Here are the records. Write out exactly the lines between the one holding "Bitget] (636, 983)" and the one holding "CoinHive (361, 1577)", inclusive.

Top of RECORDS TO PROCESS

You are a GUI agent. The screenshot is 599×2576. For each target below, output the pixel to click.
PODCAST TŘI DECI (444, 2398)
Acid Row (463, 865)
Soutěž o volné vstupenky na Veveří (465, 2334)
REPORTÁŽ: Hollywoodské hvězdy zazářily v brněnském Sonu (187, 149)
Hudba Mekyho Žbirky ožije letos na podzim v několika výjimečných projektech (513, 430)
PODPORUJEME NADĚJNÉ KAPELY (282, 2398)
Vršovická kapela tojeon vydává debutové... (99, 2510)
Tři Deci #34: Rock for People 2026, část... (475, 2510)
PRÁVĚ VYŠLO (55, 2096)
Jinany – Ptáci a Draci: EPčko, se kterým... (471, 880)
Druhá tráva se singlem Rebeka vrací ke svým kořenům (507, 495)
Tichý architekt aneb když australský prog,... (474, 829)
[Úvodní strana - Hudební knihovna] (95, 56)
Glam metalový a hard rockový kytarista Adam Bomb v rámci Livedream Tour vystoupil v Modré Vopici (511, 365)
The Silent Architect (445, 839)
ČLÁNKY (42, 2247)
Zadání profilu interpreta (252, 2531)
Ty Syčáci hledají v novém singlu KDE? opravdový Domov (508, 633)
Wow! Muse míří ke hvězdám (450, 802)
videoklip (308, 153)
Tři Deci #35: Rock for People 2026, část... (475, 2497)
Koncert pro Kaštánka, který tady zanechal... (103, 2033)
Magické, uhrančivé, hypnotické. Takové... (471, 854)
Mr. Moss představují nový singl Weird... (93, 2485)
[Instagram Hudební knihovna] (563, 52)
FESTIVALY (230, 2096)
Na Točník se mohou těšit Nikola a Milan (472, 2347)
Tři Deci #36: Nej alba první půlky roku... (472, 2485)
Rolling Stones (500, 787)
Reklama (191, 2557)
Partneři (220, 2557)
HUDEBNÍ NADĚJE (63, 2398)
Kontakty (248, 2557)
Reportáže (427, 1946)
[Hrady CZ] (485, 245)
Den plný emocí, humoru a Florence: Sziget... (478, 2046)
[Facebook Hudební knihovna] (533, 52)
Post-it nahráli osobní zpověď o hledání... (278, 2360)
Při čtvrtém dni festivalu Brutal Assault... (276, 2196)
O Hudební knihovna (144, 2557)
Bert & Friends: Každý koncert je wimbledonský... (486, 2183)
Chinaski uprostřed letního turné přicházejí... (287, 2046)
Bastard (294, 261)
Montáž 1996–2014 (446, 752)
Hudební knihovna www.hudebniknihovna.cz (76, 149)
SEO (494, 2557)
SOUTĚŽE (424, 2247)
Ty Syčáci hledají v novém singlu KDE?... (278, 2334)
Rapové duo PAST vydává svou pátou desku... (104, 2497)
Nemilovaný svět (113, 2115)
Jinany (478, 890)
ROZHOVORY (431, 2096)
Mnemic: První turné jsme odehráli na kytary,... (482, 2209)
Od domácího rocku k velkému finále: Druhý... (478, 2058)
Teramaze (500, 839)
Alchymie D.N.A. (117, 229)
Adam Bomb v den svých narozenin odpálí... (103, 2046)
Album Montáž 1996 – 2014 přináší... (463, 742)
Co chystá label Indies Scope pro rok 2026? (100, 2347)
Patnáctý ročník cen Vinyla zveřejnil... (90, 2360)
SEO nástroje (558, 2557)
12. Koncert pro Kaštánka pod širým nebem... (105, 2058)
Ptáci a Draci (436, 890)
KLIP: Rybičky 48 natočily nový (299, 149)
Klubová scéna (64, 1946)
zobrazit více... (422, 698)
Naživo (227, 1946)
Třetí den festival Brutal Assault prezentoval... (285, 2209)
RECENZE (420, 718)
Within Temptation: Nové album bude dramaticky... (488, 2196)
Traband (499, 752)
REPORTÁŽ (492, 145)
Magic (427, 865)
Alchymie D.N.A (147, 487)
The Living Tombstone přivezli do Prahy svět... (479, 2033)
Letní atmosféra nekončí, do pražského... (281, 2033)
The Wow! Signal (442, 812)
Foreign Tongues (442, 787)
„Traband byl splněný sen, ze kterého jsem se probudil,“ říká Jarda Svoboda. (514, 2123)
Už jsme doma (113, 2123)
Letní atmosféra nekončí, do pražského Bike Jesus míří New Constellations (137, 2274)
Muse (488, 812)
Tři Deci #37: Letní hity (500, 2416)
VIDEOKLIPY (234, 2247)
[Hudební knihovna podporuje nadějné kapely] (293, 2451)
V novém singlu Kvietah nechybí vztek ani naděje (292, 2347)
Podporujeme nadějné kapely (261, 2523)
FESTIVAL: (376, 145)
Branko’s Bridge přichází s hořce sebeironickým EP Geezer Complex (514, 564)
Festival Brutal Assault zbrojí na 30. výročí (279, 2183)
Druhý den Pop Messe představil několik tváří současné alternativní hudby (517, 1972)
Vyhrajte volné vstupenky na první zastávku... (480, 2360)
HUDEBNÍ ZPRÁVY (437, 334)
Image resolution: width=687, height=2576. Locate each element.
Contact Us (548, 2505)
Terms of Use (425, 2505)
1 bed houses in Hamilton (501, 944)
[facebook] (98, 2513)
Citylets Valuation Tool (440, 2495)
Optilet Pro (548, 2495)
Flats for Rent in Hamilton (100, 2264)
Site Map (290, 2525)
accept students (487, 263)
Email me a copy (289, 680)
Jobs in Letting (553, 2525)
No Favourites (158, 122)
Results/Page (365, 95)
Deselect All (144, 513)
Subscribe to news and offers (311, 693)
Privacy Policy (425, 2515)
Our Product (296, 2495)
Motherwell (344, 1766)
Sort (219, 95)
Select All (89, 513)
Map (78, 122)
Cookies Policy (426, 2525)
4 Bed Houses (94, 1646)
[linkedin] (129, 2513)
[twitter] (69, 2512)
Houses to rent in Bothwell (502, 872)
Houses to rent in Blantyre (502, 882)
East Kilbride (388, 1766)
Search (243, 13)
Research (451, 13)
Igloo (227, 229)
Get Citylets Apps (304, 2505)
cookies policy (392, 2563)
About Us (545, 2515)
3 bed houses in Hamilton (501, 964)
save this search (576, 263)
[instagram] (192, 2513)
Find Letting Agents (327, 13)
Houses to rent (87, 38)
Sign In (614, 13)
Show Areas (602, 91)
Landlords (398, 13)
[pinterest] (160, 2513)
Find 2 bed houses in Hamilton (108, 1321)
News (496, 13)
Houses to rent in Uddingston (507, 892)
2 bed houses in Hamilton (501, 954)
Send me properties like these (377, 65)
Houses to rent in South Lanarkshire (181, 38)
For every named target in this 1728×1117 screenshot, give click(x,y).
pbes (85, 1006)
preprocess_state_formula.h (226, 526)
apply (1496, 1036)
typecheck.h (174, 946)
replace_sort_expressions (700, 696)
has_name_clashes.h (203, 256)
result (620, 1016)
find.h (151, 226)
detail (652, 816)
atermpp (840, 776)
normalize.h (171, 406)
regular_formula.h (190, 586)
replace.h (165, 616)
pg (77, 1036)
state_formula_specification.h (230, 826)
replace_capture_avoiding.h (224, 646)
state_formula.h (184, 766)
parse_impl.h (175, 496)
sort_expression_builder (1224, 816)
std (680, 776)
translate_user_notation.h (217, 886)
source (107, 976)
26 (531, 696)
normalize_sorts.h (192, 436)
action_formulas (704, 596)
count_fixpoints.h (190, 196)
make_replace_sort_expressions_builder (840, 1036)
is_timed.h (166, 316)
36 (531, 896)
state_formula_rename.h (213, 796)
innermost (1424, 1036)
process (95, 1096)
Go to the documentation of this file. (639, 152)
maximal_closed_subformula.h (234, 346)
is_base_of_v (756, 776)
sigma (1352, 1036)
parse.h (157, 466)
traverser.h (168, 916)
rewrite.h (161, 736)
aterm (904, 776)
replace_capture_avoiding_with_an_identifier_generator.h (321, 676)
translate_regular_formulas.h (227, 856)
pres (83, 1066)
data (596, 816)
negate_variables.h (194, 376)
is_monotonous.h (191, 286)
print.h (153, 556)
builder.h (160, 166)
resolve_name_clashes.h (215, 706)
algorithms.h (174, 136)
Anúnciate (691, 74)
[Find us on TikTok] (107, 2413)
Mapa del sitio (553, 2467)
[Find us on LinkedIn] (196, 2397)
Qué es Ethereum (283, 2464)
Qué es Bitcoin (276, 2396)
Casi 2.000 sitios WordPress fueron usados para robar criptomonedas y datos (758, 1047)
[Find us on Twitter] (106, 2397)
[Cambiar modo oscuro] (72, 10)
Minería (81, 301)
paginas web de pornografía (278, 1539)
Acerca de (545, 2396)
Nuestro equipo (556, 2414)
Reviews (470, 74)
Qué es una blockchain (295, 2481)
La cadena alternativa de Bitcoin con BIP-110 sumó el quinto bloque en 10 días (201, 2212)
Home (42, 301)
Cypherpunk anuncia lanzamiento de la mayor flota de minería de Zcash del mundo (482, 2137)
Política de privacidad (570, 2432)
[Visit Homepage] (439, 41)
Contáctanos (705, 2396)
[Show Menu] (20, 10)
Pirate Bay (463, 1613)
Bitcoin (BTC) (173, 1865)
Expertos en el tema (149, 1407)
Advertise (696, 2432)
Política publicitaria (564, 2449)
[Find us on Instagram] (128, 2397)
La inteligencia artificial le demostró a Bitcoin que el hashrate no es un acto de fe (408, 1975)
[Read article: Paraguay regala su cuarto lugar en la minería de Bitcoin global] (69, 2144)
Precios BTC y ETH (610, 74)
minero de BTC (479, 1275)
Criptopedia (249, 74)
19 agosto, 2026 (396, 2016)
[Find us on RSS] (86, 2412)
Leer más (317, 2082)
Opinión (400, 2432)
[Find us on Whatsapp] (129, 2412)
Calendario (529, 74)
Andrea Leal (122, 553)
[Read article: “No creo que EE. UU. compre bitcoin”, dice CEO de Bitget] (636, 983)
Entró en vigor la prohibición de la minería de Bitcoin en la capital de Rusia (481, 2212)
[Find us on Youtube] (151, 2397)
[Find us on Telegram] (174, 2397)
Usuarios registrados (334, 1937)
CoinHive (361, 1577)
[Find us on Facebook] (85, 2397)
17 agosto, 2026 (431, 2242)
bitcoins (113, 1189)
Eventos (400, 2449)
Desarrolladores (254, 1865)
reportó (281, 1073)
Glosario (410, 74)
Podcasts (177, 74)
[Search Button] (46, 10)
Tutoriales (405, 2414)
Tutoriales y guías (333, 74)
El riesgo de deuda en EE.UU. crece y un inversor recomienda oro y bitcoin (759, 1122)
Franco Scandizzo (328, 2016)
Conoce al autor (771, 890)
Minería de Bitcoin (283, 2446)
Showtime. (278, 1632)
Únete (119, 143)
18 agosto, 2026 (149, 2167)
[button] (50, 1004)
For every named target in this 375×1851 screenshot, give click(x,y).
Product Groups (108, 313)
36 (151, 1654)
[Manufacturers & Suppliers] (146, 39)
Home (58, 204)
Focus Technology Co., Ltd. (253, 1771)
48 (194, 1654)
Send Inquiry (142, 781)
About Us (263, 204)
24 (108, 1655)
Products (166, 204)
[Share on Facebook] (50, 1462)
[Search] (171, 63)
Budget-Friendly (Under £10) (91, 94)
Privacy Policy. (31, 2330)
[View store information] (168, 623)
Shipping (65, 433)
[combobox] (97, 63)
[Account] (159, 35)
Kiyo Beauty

Bottom of RECORDS TO PROCESS

## TASK OUTPUT
[Read article: “No creo que EE. UU. compre bitcoin”, dice CEO de Bitget] (636, 983)
Entró en vigor la prohibición de la minería de Bitcoin en la capital de Rusia (481, 2212)
[Find us on Youtube] (151, 2397)
[Find us on Telegram] (174, 2397)
Usuarios registrados (334, 1937)
CoinHive (361, 1577)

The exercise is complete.